The London market, where prices have surged ahead, has seen growth stall with prices flat last month, according to Hometrack’s latest housing survey report.
It means that overall prices in England and Wales have risen by just 0.1% for the second month in a row as the gap between supply and demand has narrowed rapidly and all evidence points to a shift towards a seller’s market in the remainder of the year
Whilst average house prices are yet to fall, weaker demand and increasing supply over the last six months have reduced the upward pressure on house prices, according to Hometrack, and this is increasing the amount of time properties are spending on the market and resulting in sellers having to accept larger discounts to the asking price to achieve a sale.
House price growth across the London market continues to underperform the rest of England and Wales. Growth flat lined once again in August and just 11% of postcodes registered month on month price increase. This compares to prices rising across 19% of markets outside London with the impetus for growth coming from commuter towns across the greater South East.
The change of fortunes for the London market over the last six months has been stark. In February this year 87% of London postcode districts witnessed a price increase over the month compared to just 11% now. The proportion of the asking price achieved has fallen from 98.8% to 96.4%.
Overall demand remains subdued with new buyer numbers down by 0.9% for a second month, largely on seasonal factors while the time on the market is up for the second month in a row from 5.9% in June to 6.3 weeks in August.
The data also shows that the proportion of the asking price achieved is down for the third month in a row from 96.8% in May to 95.9% in August. Price falls tend to be recorded when this measure falls below 94%.
Some 19% of housing markets posted price gains in the month with 4.2% recording price falls. Six months ago price rises were recorded across more than 50% of the market i.e. the coverage of price rises has more than halved over this time.
‘The latest survey continues to point to clear evidence of slowdown, particularly in the London market. This is not a huge surprise for August but the signs of a slowdown in market activity were starting to emerge back in May with evidence of growing resistance to rapid price rises in the London market,’ said Richard Donnell, director of research at Hometrack.

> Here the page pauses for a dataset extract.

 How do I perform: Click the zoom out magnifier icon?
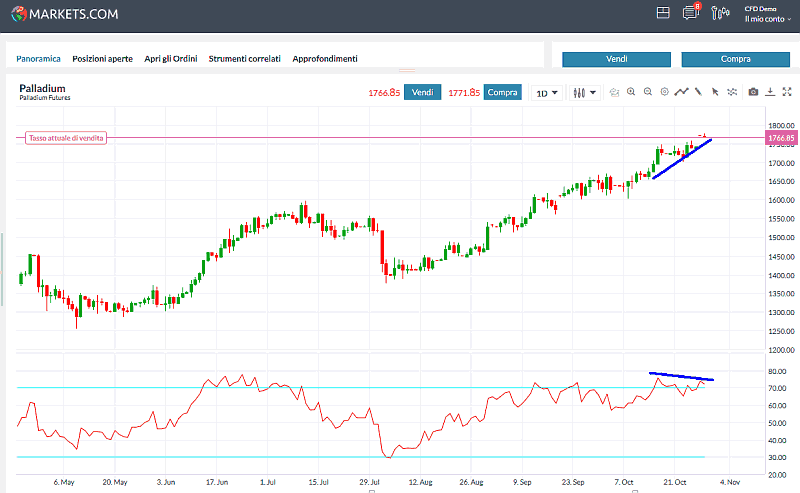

‘Talk of a housing bubble and warning from the Bank of England have impacted sentiment while tougher affordability checks for mortgages and rumblings around interest rate rises is starting to make buyers think twice. Important lead indicators in this survey are turning and pointing to a loss of momentum in house price growth,’ he explained.

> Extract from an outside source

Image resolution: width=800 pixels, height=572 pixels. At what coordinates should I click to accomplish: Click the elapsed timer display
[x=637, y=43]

‘In particular a widening gap between asking and achieved prices in the face of weaker demand and an increase in the time on the market. Both indicators are coming off a positive base which suggest a slowdown in the rate of growth rather than price falls. We expect a continued shift towards a seller’s market in the face of weaker, more price sensitive demand,’ he added.
The report also shows that demand for housing has increased by 23% in the eight months to August, on a par with growth over 2013 and stronger demand is to be expected as the housing recovery spreads beyond London.
However, compared to 2013, when demand continued to grow month on month over the year, there has been a clear slowdown in the latest three months of 2014. London and the South East are registering an increase in the time on the market which is most marked in London.
At the same time, the time to sell has reduced across all other areas in the last 12 months as market conditions have improved.